But now I’m starting to look at these films, and listen to this music, with a completely different eye and ear. They are almost all about:

  • Couples making monogamous love work against all odds
  • Women rescued from loneliness or from loss of one monogamous love by a new, originally stupid and or selfish and or polyamorous love who eventually realizes that his purpose for living is to love only her
  • Songs declaring someone to be their one true love
  • Heartbreak over loss of one’s one true love, and the misery and emptiness and/or anger it leaves behind
  • The search for and discovery of one’s one true love (after much foolish misadventure)

So now I find myself hitting the fast forward to next song button on my mp3 player over and over to get past these really annoying songs about monogamous love being the one true way. What’s that about? How come I never noticed before that these seemingly great songs and seemingly heartwarming movies are actually political propaganda?

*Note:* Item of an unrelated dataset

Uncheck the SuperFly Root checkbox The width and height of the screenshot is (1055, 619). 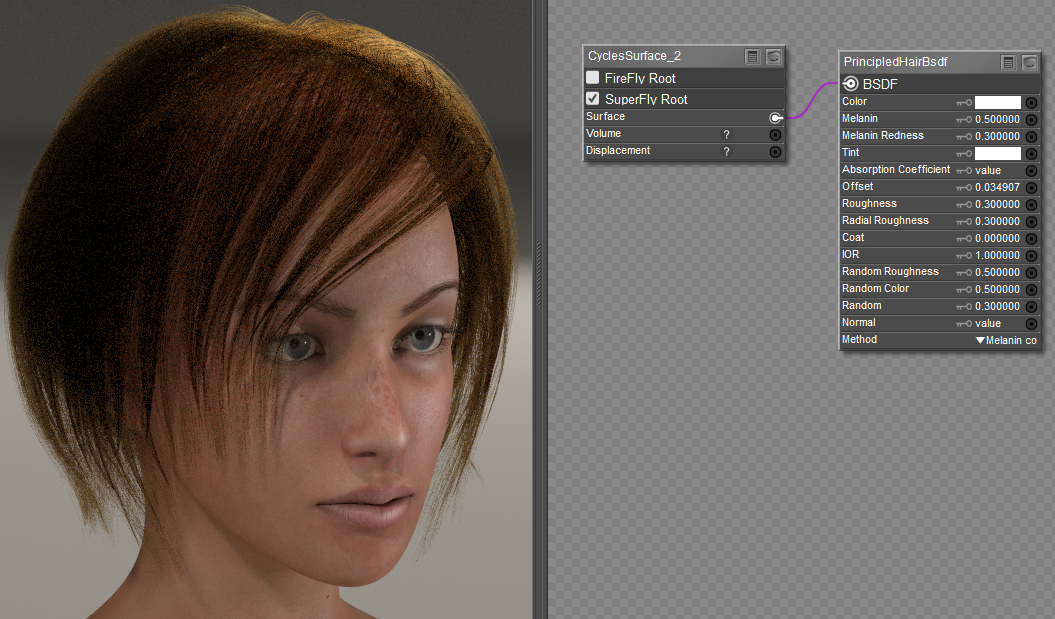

I don’t by any means think this is deliberate. This is just one more example of the “only life we know” phenomenon, by which we extol the virtues of the only way we know to do things, through good and bad, and laugh about how crazy it all seems to be.

It’s the same reason that books about entrepreneurship reinforce the deadly and dangerous myths about the only way to make a living, and the same reason that our political and economic and educational debate is all centred around how to tweak the existing systems (to the left or right, usually) when any fool should be able to see that the existing systems are hopelessly broken and that tweaking them or depending on them is simply being co-opted by them, a distraction from the essential work of imagining and creating wholly new models that can be tried when the old ones collapse.

We are, alas, our own propagandists, urging each other on to be ‘everybody else’ in an insignificantly and unhelpfully different way.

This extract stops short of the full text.